The problem: No picture belongs in the answer, which must hold exactly the lines from the one with "Where should I" through the final line below.

Recorded data:

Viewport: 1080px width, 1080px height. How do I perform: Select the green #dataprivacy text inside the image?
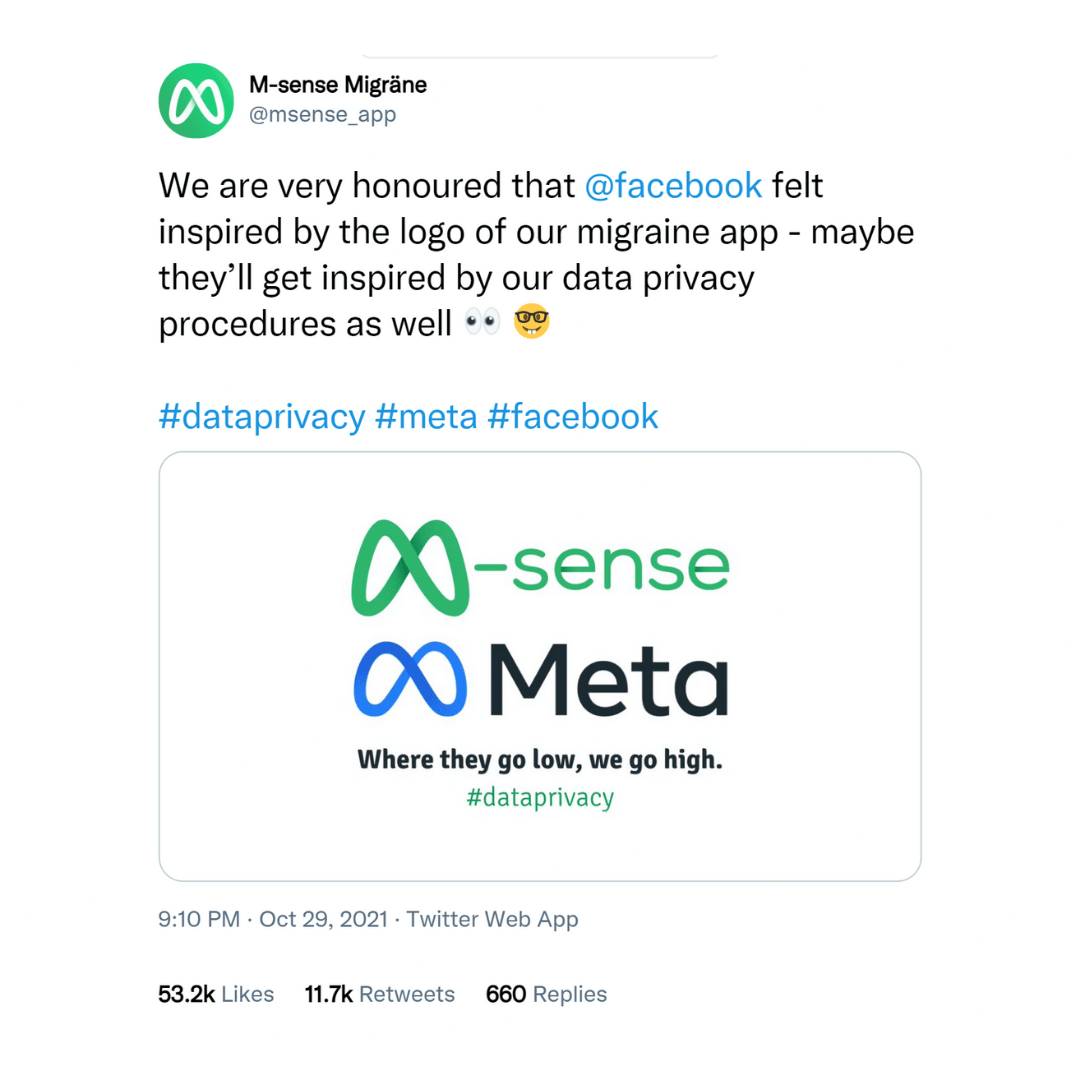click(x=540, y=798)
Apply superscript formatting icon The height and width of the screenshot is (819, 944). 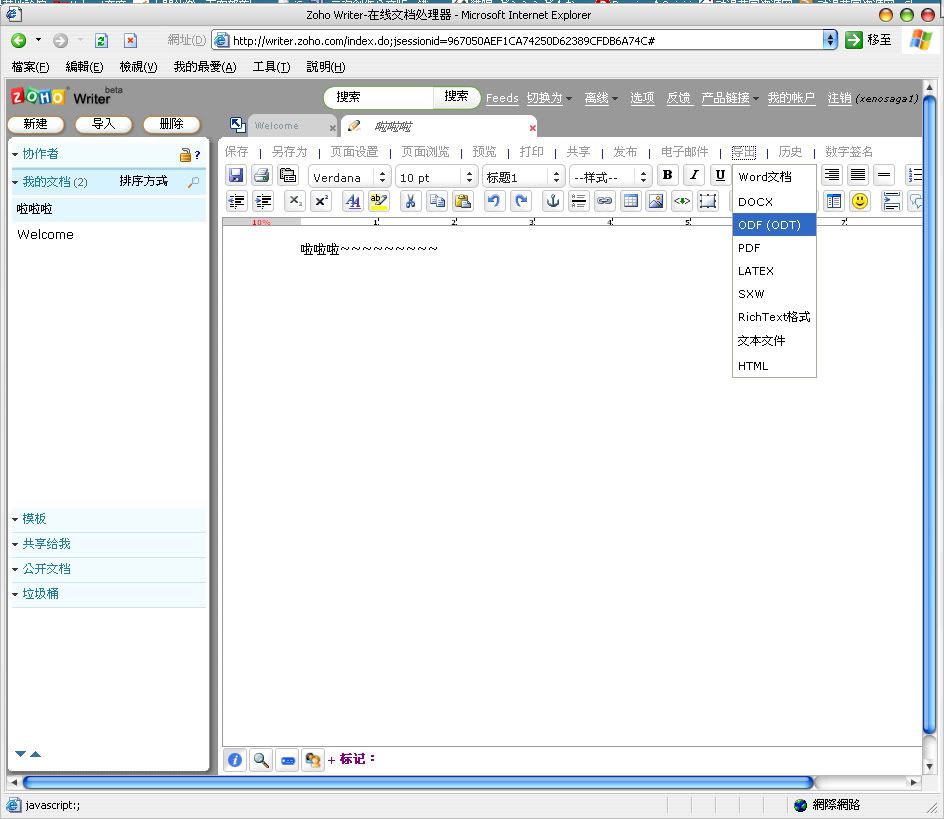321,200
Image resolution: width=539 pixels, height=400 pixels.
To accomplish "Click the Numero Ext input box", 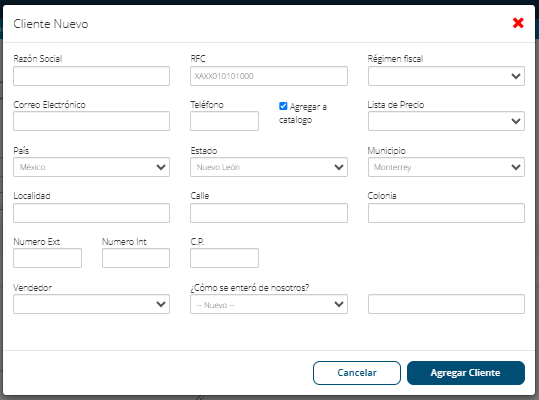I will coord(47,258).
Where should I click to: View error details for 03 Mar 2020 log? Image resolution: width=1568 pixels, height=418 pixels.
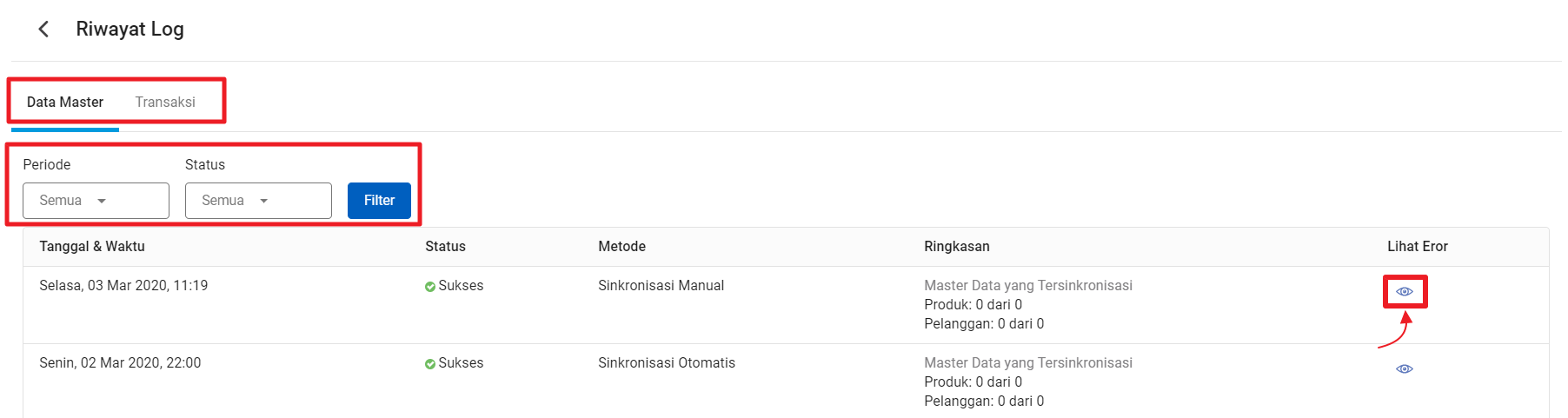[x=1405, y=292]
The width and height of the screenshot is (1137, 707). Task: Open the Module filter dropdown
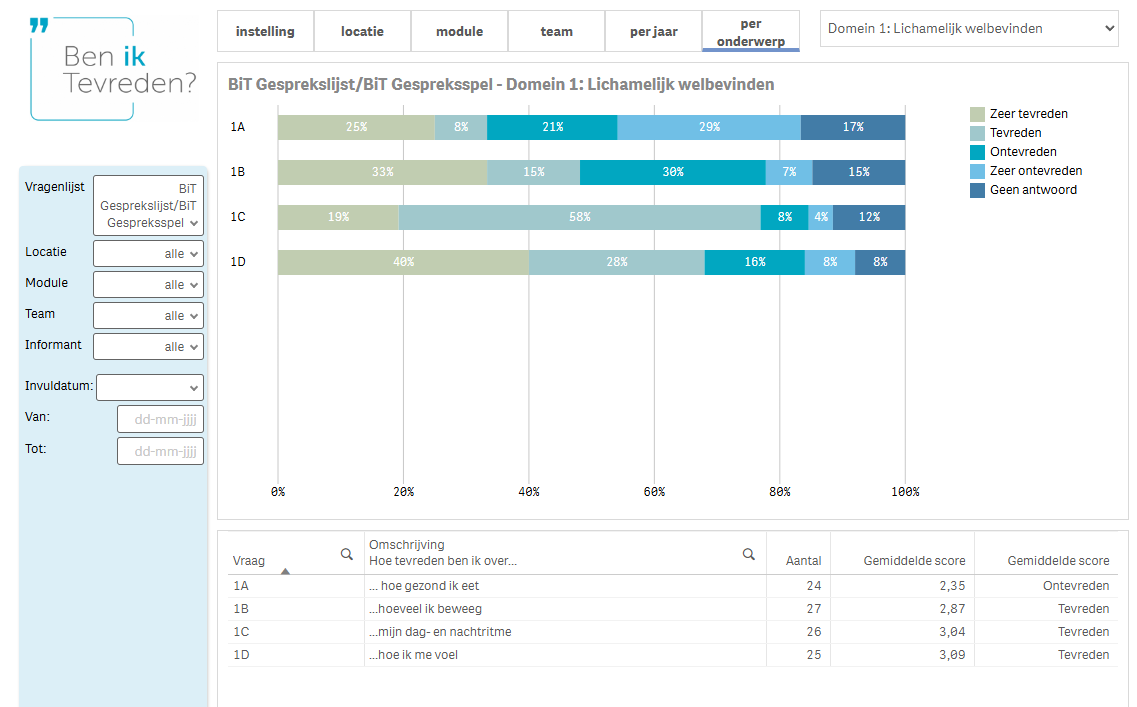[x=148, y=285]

The answer:
Where should I click to: View error details for 03 Mar 2020 log? Image resolution: width=1568 pixels, height=418 pixels.
[x=1405, y=292]
The width and height of the screenshot is (1137, 707). Task: Open the Module filter dropdown
[x=148, y=285]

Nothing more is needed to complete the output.